-------- Task material

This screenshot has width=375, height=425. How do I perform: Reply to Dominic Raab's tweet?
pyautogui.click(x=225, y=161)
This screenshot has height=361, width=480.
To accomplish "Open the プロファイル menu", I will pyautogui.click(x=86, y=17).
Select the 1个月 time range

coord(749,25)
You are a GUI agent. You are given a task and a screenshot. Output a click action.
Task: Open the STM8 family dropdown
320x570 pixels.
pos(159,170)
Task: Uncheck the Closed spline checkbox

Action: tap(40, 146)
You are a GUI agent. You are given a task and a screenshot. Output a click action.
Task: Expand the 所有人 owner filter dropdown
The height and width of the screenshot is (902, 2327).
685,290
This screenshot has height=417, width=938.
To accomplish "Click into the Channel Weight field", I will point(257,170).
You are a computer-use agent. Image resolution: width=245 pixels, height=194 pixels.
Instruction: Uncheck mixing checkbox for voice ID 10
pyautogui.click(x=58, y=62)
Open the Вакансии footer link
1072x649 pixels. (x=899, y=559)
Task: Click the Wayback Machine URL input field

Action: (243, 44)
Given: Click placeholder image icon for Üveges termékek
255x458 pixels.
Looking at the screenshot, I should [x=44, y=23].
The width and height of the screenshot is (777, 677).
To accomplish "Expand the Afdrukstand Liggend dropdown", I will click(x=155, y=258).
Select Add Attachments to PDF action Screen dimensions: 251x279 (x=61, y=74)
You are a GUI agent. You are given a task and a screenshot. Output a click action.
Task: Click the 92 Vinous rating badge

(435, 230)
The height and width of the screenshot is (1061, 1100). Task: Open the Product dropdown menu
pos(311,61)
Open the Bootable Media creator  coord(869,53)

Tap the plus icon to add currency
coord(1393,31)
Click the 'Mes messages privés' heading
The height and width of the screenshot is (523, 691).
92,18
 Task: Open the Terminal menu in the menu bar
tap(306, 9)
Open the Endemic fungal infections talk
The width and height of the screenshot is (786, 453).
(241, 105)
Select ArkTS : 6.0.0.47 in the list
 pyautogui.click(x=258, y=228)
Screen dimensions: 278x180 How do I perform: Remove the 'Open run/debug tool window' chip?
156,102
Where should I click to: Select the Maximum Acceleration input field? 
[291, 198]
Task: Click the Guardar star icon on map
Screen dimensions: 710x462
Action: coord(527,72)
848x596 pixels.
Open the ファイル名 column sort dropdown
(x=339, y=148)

----------------

Each record must be returned exactly as it is written.

#### Task solution:
This screenshot has width=375, height=425. How do I perform: Reply to Dominic Raab's tweet?
pyautogui.click(x=225, y=161)
This screenshot has height=361, width=480.
To accomplish "Open the プロファイル menu", I will pyautogui.click(x=86, y=17).
Select the 1个月 time range

coord(749,25)
You are a GUI agent. You are given a task and a screenshot. Output a click action.
Task: Open the STM8 family dropdown
320x570 pixels.
pos(159,170)
Task: Uncheck the Closed spline checkbox

Action: tap(40, 146)
You are a GUI agent. You are given a task and a screenshot. Output a click action.
Task: Expand the 所有人 owner filter dropdown
The height and width of the screenshot is (902, 2327).
685,290
This screenshot has height=417, width=938.
To accomplish "Click into the Channel Weight field", I will point(257,170).
You are a computer-use agent. Image resolution: width=245 pixels, height=194 pixels.
Instruction: Uncheck mixing checkbox for voice ID 10
pyautogui.click(x=58, y=62)
Open the Вакансии footer link
1072x649 pixels. (x=899, y=559)
Task: Click the Wayback Machine URL input field

Action: (243, 44)
Given: Click placeholder image icon for Üveges termékek
255x458 pixels.
Looking at the screenshot, I should [x=44, y=23].
The width and height of the screenshot is (777, 677).
To accomplish "Expand the Afdrukstand Liggend dropdown", I will click(x=155, y=258).
Select Add Attachments to PDF action Screen dimensions: 251x279 (x=61, y=74)
You are a GUI agent. You are given a task and a screenshot. Output a click action.
Task: Click the 92 Vinous rating badge

(435, 230)
The height and width of the screenshot is (1061, 1100). Task: Open the Product dropdown menu
pos(311,61)
Open the Bootable Media creator  coord(869,53)

Tap the plus icon to add currency
coord(1393,31)
Click the 'Mes messages privés' heading
The height and width of the screenshot is (523, 691).
92,18
 Task: Open the Terminal menu in the menu bar
tap(306, 9)
Open the Endemic fungal infections talk
The width and height of the screenshot is (786, 453).
(241, 105)
Select ArkTS : 6.0.0.47 in the list
 pyautogui.click(x=258, y=228)
Screen dimensions: 278x180 How do I perform: Remove the 'Open run/debug tool window' chip?
156,102
Where should I click to: Select the Maximum Acceleration input field? 
[291, 198]
Task: Click the Guardar star icon on map
Screen dimensions: 710x462
Action: coord(527,72)
848x596 pixels.
Open the ファイル名 column sort dropdown
(x=339, y=148)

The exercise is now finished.